For agents that need to integrate with AWS-hosted business systems, Bedrock's action group model fits. For agents that work on local files and developer workflows, Avery's model fits.
Pricing comparison
Bedrock Agents uses AWS's standard usage-based billing — per-token costs for model inference, plus the costs of the AWS services the agent calls (Lambda invocations, DynamoDB reads, S3 operations, etc.).
Avery uses flat-rate perpetual licensing per agent product.
For AWS customers running high-volume agent workloads, the Bedrock bill compounds across model usage and AWS service usage.

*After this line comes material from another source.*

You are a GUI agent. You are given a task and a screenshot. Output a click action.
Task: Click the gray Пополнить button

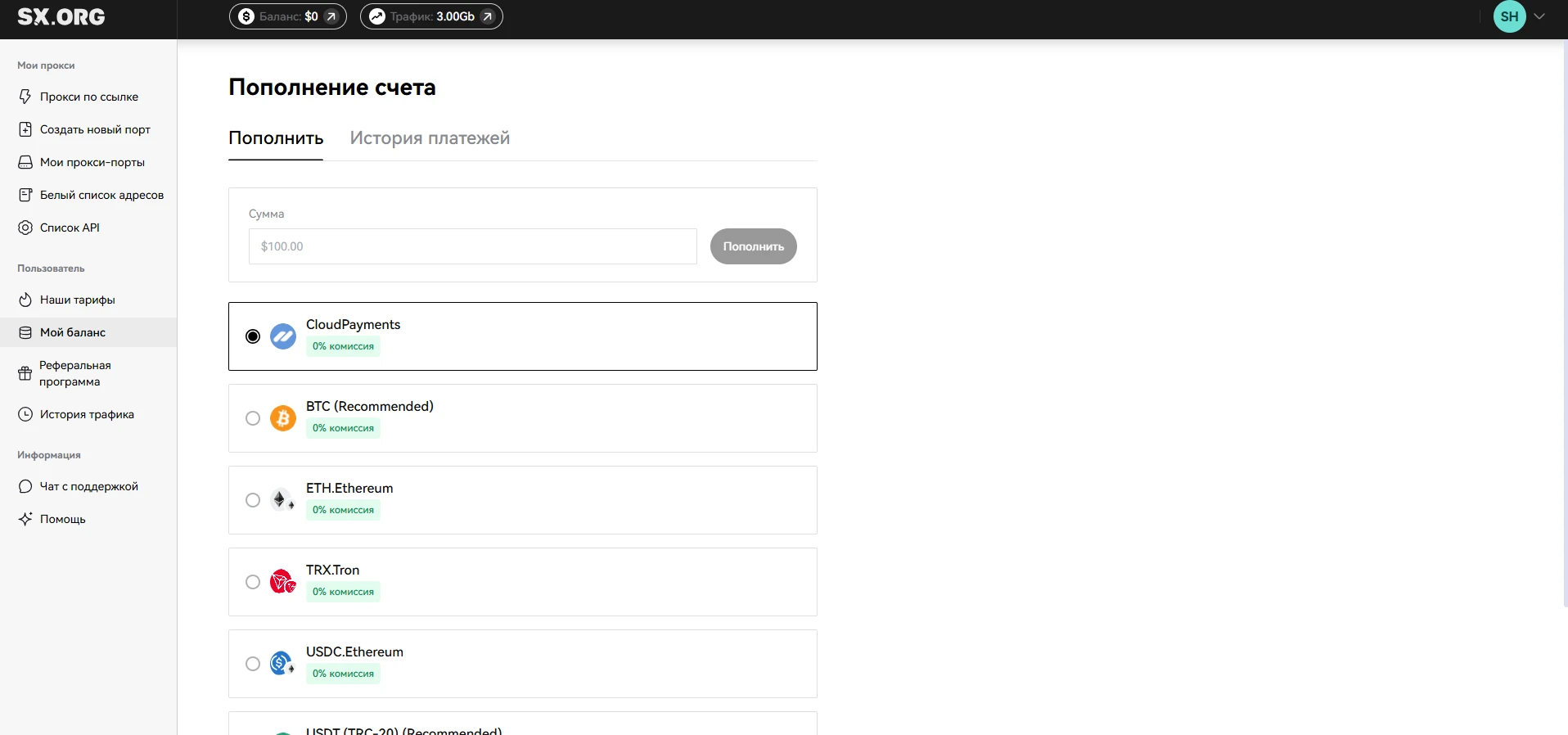click(x=754, y=246)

For users running local agents, the Avery cost remains flat.
When AWS Bedrock Agents wins
Bedrock Agents is the right choice when:
You're an AWS customer with significant existing infrastructure and want AI agents that operate on your AWS data and services.
You want access to multiple foundation models through a single API (Claude, Llama, Mistral, Titan).
You want enterprise-grade security and compliance within the AWS framework.
You want action groups connecting agents to your AWS Lambda business logic.
You're comfortable with AWS's usage-based pricing model and have AWS billing infrastructure in place.
When Avery Software wins
Avery is the right choice when:
You want local inference and the privacy properties that come with it.
You're building production applications and want a specialized agent for the scaffolding work.
You want flat-rate licensing rather than usage-based AWS billing.
You're not in the AWS ecosystem, or you want AI agents that work outside any single cloud.
You want a packaged agent product rather than a platform-native agent service.
Other AWS Bedrock Agents alternatives worth considering
Beyond Avery Software, the other meaningful Bedrock Agents alternatives include:
Google Vertex AI Agents — Google's equivalent for GCP customers.
Microsoft Azure AI Foundry — Microsoft's equivalent for Azure customers.
Lyzr.ai — platform-independent agent platform with cloud and self-hosted options.
LangChain / LangGraph — open-source agent framework with cloud-agnostic deployment.
CrewAI — open-source multi-agent framework.
Each fits different cloud ecosystem commitments. The right choice usually follows where your existing infrastructure lives.
How to decide
The decision is usually answered by your existing cloud platform commitments.
If your infrastructure lives in AWS and your team uses AWS services daily, Bedrock Agents is the natural fit. The platform-native advantages match the scale and complexity of enterprise AWS deployments.
If your infrastructure doesn't live in AWS, or if you want AI agents that operate outside any cloud, Avery Software (or one of the other platform-independent alternatives) is the right fit.
The simplest decision rule: are you an AWS shop, or are you not? The answer shapes the rest.